Matsushima S, Tanaka T, Saitoh M, Watanabe M, Hidaka H.
Biochem Biophys Res Commun. 1987 Nov 13;148(3):1468-74.


The concentrations of the dihydropyridines, CD-349, nicardipine, and nimodipine, producing 50% inhibition of Ca2+, calmodulin (CaM)-dependent cyclic nucleotide phosphodiesterase (CaPDE) from rabbit aorta in the absence of Ca2+-CaM complex were approximately 7 to 13-fold higher than these of aorta CaPDE in the presence of Ca2+-CaM complex and of the trypsin treated enzyme form. On the other hand, these dihydropyridine derivatives inhibited CaPDE from rabbit brain at much the same IC50 values seen in the absence and presence of the Ca2+-CaM complex and the trypsin-treated enzyme.
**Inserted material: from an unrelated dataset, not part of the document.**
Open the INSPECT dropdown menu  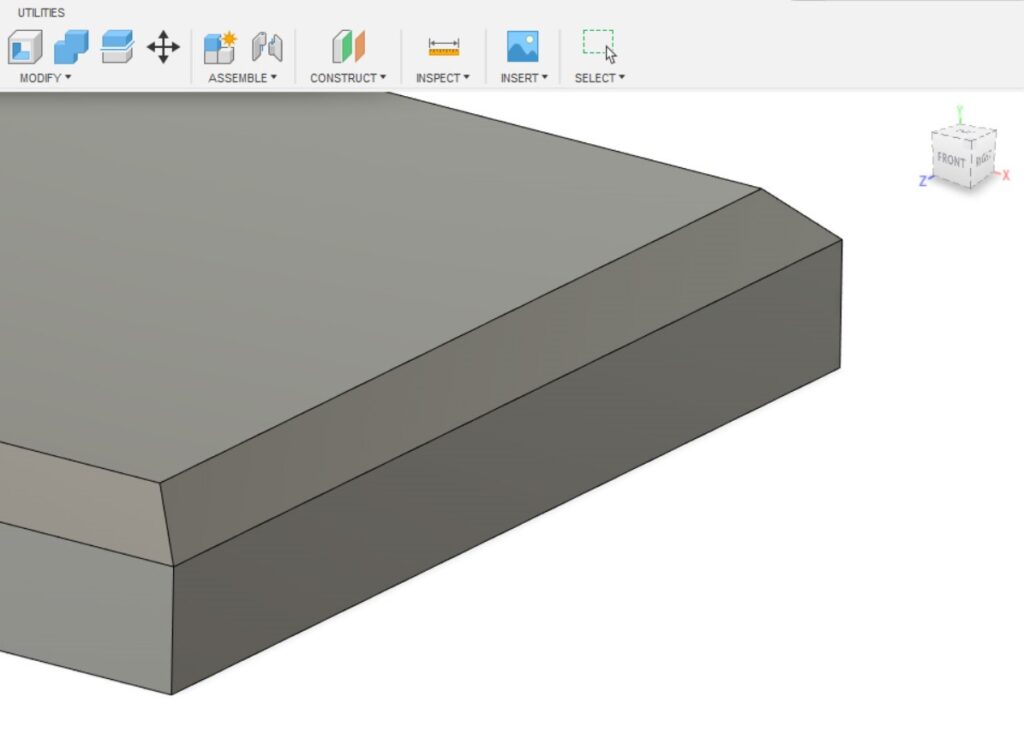coord(443,78)
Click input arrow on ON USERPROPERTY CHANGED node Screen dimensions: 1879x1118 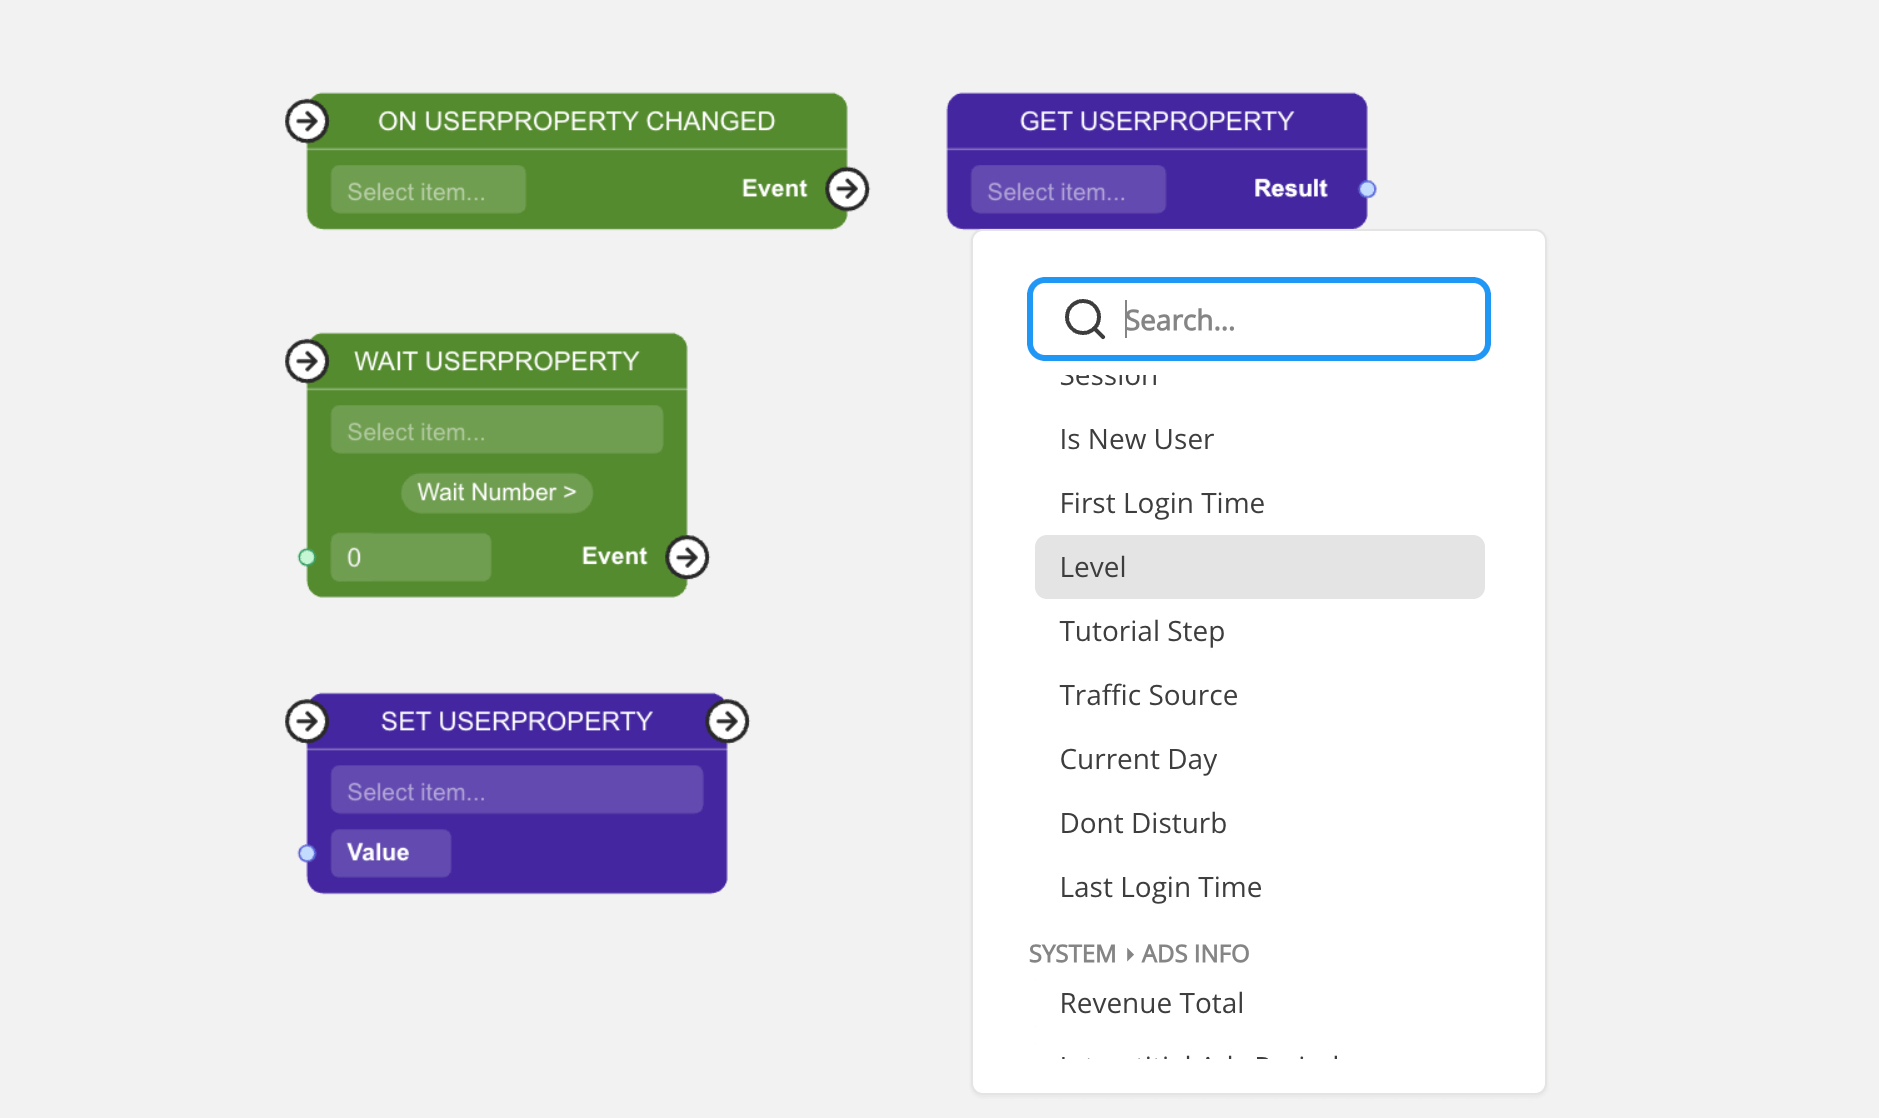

Kinetic analysis revealed that these dihydropyridines inhibited the activities of CaPDEs from both the aorta and brain, competitively with cyclic GMP as substrate, and the Ki values of CD-349 for CaPDE from aorta or brain in the absence or presence of Ca2+-CaM complex and trypsin-treated enzyme were 9.6, 0.75, 0.75 or 0.69, 0.70, 0.66 microM, respectively. These results suggest that CaPDE from the rabbit aorta differs from this enzyme in the brain, with regard to the relationship between the dihydropyridine binding sites on CaPDE molecules and the domains regulated by the Ca2+-CaM complex or limited proteolysis.